#### Problem statement:
Change "participants" to "mothers" in the excerpt on trace elements, the gut microbiome and GDM, then write out everything from "Acknowledgements" down to "the Jiangsu Province.".
------ Text excerpt ------
This study focused on the complex relationship between environmental trace element exposure and the gut microbiome and their effect on GDM. On the one hand, trace elements might directly affect the gut microbiome composition and their metabolic function. On the other hand, the gut microbiome could be involved in the absorption and metabolic transformation of trace elements (Van de Wieleet al. 2010). Either path could lead to a change in disease risk. In our study, elements were found to affect gut microbes associated with GDM, which could be one of the mechanisms by which trace element exposure contributes to GDM development. However, the detailed mechanisms remain unknown and need to be further explored.

5. Conclusions

Our prospective cohort study determined a link between elemental exposure, the gut microbiome composition and the development of GDM. We identified microbiome components that could serve as mediators of element exposure effects on GDM indicating that the influence of trace element exposure on certain features of gut microbiome increases risk of GDM. The gut microbiome could be a new avenue for intervening in environmental exposure-related GDM. Prospective studies of larger sample sizes are warranted to further explore the causal relationship and mechanism between them.

Highlights

  • The link between element exposure, the gut microbiome and GDM were assessed.
  • Gut microbiome is dramatically altered before GDM diagnosis.
  • Trace elements are closely related to gut microbiome composition.
  • Rubidium (Rb) and antimony (Sb) are inversely related to GDM risk by altering abundance levels of GDM-related co-abundance groups (CAGs).

Supplementary Material

Acknowledgements

The authors thank all the participants of the Mother and Child Microbiome Cohort (MCMC) Study. This work was supported by grants from NSFC-NIH Biomedical collaborative research program (grant no. 81961128022), U.S.-China Program for Biomedical Collaborative Research NIEHS: R01ES031322 (A.M.S.), Nanjing Science and technology development plan project (grant no. 201911040) and "333 High-level Talent Training Project" of the Jiangsu Province.

Abbreviations

CAGco-abundance group
GDMGestational Diabetes Mellitus
OGTTOral Glucose Tolerance Test
IGTImpaired Glucose Tolerance
BMIbody mass index
ICP-MSinductively coupled plasma mass spectrometry
OTUoperational taxonomic unit

Footnotes

Declaration of Competing Interest

The authors declare they have no actual or potential competing financial interests.
------ Given entries ------
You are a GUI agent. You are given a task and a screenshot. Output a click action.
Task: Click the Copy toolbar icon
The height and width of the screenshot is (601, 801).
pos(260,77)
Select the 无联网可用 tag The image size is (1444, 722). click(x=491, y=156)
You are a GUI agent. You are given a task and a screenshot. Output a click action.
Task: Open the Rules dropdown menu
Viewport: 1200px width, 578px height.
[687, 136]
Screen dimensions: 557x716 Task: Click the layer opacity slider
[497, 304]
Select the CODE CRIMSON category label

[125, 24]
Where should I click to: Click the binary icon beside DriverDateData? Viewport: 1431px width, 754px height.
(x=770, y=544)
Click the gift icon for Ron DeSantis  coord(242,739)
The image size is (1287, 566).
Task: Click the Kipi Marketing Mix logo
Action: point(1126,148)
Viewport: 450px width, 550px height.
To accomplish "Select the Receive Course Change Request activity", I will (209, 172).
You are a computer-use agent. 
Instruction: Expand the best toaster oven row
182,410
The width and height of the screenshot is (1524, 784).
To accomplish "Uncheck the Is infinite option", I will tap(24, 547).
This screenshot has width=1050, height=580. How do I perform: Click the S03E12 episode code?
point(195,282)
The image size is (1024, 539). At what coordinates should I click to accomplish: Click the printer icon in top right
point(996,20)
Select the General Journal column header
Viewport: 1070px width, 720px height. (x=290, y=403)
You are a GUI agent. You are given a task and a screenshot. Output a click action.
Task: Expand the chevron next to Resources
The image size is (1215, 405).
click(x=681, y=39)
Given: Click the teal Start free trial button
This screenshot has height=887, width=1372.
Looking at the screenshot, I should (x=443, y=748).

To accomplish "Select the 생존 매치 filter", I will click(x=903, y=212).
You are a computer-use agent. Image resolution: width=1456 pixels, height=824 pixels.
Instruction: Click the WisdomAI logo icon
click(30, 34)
------
#### Solution to this task:
Acknowledgements

The authors thank all the mothers of the Mother and Child Microbiome Cohort (MCMC) Study. This work was supported by grants from NSFC-NIH Biomedical collaborative research program (grant no. 81961128022), U.S.-China Program for Biomedical Collaborative Research NIEHS: R01ES031322 (A.M.S.), Nanjing Science and technology development plan project (grant no. 201911040) and "333 High-level Talent Training Project" of the Jiangsu Province.